Written problem:
Rewrite the entries below, replacing every "Instruction" with "Directive" and leaving everything else unchanged.

· · · ·

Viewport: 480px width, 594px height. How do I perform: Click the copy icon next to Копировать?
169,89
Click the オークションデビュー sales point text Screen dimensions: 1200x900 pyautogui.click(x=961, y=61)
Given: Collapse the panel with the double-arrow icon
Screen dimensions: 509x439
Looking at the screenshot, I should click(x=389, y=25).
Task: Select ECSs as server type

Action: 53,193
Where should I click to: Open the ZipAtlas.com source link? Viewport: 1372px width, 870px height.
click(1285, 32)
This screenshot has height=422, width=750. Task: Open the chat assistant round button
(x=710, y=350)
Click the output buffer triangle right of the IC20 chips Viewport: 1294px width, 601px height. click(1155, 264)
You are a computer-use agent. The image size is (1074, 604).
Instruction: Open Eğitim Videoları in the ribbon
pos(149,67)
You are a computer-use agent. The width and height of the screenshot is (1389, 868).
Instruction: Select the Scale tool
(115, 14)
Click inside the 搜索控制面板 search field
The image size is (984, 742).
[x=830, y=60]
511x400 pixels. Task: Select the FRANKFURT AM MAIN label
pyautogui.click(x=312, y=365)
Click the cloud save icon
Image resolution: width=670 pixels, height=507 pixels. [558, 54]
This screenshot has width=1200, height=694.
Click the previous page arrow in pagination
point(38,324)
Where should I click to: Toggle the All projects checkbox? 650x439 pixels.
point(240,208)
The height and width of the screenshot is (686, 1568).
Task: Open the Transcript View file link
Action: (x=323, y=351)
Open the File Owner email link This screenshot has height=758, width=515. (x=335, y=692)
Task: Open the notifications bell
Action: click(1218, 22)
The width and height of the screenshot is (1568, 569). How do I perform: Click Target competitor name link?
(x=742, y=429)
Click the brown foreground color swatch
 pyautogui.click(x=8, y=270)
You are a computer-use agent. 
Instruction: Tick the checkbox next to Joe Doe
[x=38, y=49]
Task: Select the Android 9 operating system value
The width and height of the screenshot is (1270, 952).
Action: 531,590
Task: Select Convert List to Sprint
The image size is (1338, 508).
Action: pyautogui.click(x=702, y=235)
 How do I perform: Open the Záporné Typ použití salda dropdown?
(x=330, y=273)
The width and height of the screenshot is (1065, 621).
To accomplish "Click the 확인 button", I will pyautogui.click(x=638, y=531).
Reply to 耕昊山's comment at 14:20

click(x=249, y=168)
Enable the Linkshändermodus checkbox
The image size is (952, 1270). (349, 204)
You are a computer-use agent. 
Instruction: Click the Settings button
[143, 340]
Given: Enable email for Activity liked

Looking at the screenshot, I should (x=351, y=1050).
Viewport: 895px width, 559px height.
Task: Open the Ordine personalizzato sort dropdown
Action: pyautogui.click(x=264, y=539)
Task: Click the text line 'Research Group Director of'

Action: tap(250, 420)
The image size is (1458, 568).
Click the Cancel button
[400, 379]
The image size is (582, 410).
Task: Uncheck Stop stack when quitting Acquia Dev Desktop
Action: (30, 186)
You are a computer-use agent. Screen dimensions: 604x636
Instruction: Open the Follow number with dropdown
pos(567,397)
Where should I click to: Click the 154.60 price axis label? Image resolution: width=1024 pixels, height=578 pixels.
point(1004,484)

· · · ·

Solution:
Viewport: 480px width, 594px height. How do I perform: Click the copy icon next to Копировать?
169,89
Click the オークションデビュー sales point text Screen dimensions: 1200x900 pyautogui.click(x=961, y=61)
Given: Collapse the panel with the double-arrow icon
Screen dimensions: 509x439
Looking at the screenshot, I should click(x=389, y=25).
Task: Select ECSs as server type

Action: 53,193
Where should I click to: Open the ZipAtlas.com source link? Viewport: 1372px width, 870px height.
click(1285, 32)
This screenshot has height=422, width=750. Task: Open the chat assistant round button
(x=710, y=350)
Click the output buffer triangle right of the IC20 chips Viewport: 1294px width, 601px height. click(1155, 264)
You are a computer-use agent. The image size is (1074, 604).
Directive: Open Eğitim Videoları in the ribbon
pos(149,67)
You are a computer-use agent. The width and height of the screenshot is (1389, 868).
Directive: Select the Scale tool
(115, 14)
Click inside the 搜索控制面板 search field
The image size is (984, 742).
[x=830, y=60]
511x400 pixels. Task: Select the FRANKFURT AM MAIN label
pyautogui.click(x=312, y=365)
Click the cloud save icon
Image resolution: width=670 pixels, height=507 pixels. [558, 54]
This screenshot has width=1200, height=694.
Click the previous page arrow in pagination
point(38,324)
Where should I click to: Toggle the All projects checkbox? 650x439 pixels.
point(240,208)
The height and width of the screenshot is (686, 1568).
Task: Open the Transcript View file link
Action: (x=323, y=351)
Open the File Owner email link This screenshot has height=758, width=515. (x=335, y=692)
Task: Open the notifications bell
Action: click(1218, 22)
The width and height of the screenshot is (1568, 569). How do I perform: Click Target competitor name link?
(x=742, y=429)
Click the brown foreground color swatch
 pyautogui.click(x=8, y=270)
You are a computer-use agent. 
Directive: Tick the checkbox next to Joe Doe
[x=38, y=49]
Task: Select the Android 9 operating system value
The width and height of the screenshot is (1270, 952).
Action: 531,590
Task: Select Convert List to Sprint
The image size is (1338, 508).
Action: pyautogui.click(x=702, y=235)
 How do I perform: Open the Záporné Typ použití salda dropdown?
(x=330, y=273)
The width and height of the screenshot is (1065, 621).
To accomplish "Click the 확인 button", I will pyautogui.click(x=638, y=531).
Reply to 耕昊山's comment at 14:20

click(x=249, y=168)
Enable the Linkshändermodus checkbox
The image size is (952, 1270). (349, 204)
You are a computer-use agent. 
Directive: Click the Settings button
[143, 340]
Given: Enable email for Activity liked

Looking at the screenshot, I should (x=351, y=1050).
Viewport: 895px width, 559px height.
Task: Open the Ordine personalizzato sort dropdown
Action: pyautogui.click(x=264, y=539)
Task: Click the text line 'Research Group Director of'

Action: tap(250, 420)
The image size is (1458, 568).
Click the Cancel button
[400, 379]
The image size is (582, 410).
Task: Uncheck Stop stack when quitting Acquia Dev Desktop
Action: (30, 186)
You are a computer-use agent. Screen dimensions: 604x636
Directive: Open the Follow number with dropdown
pos(567,397)
Where should I click to: Click the 154.60 price axis label? Image resolution: width=1024 pixels, height=578 pixels.
point(1004,484)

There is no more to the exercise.